Members of parliament from Ghana’s opposition National Democratic Congress (NDC) party are citing President John Kufuor for contempt of parliament for failing to explain to both parliament and to Ghanaians his whereabouts with his widely publicized, but aborted foreign trip. The NDC claims came after a persistent refusal by the president’s office to explain his whereabouts, especially as the country faces floods that threaten a loss of lives and property. The NDC concludes that President Kufuor has not only deceived parliament, but also imperiled the people of Ghana.
From the capital Accra opposition Member of Parliament Haruna Iddrisu tells reporter Peter Clottey that President Kufuor did not adhere to the country’s constitution.
“Ghana is governed by the constitution, and article 59 of the constitution imposes an obligation on the president of Ghana. The president is mandated to notify the speaker of parliament in writing when he wants to leave the country. Under the standing orders of parliament, any misleading information is contemptible. What we are aware off, the president never went to Canada, yet no official explanation has been given as to his whereabouts between the periods that he should have been in Canada, and to the extend that no official explanation have been given, and his whereabouts is unknown. We only can conclude strongly that he deceived parliament, and he deceived the people of Ghana, and that to me is contemptible,” Iddrisu pointed out.
Iddrisu agreed that although there is a possibility of the president’s plan suddenly changing, he is obligated by law to explain his whereabouts.
“Yes, but he owes Ghanaians a duty and the standard of care in explaining his whereabouts. To the extend that he does not explain where he was, I think that one would want to sight him for contempt for giving misleading information to the speaker of parliament and to the people of Ghana,” he said.

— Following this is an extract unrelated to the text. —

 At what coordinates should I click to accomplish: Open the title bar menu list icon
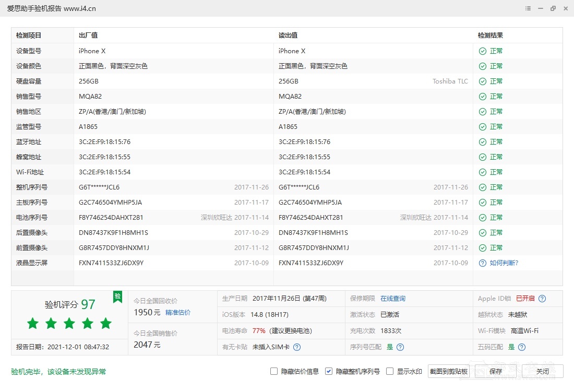pos(528,8)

Iddrisu said the opposition party would know its next line of action to take when the president or his officials fail to respond to their request.
“Our constitution is clear on it (going against the constitution), we are for now demanding an official explanation from him and from his spokes people. If he refuses, then we would know the next line of action. But we are clear in our minds that his conduct is in contempt, and a breach of the privilege of parliament,” Iddrisu noted.
Meanwhile, the government has dismissed the opposition’s claim as unfounded and misleading. From the capital Accra, Ghana’s deputy minister for information Frank Agyekum tells reporter Peter Clottey the president’s whereabouts are not clandestine.
“It is true that the was an announcement that the president was supposed to go to Canada and then onwards to the UN. But what happened was that, at the last minute the trip to Canada was aborted because he was supposed to sign an agreement with the Alkan group of companies. But the MOU (memorandum of understanding) to that wasn’t finished before he set out for the trip. So when it came to his notice we thought it wasn’t worth it having to do the trip anymore. The president then was in the UK in London and he took the opportunity then instead of coming back home to tie up a few things and then move on to the UN because he was supposed to address the UN,” he said.
Agyekum agreed that the presidency should have come out with a statement to explain the president’s whereabouts, but he denies the president’s whereabouts have been shrouded in secrecy.
“Yes, perhaps a statement should have been issued immediately to explain the circumstances and we regret that, that wasn’t done. But that was not because the president was trying to hide anything or anything clandestine was taking place. It’s just that well, in this world sometimes tings do not work they was you want them to, but that is the explanation,” Agyekum noted.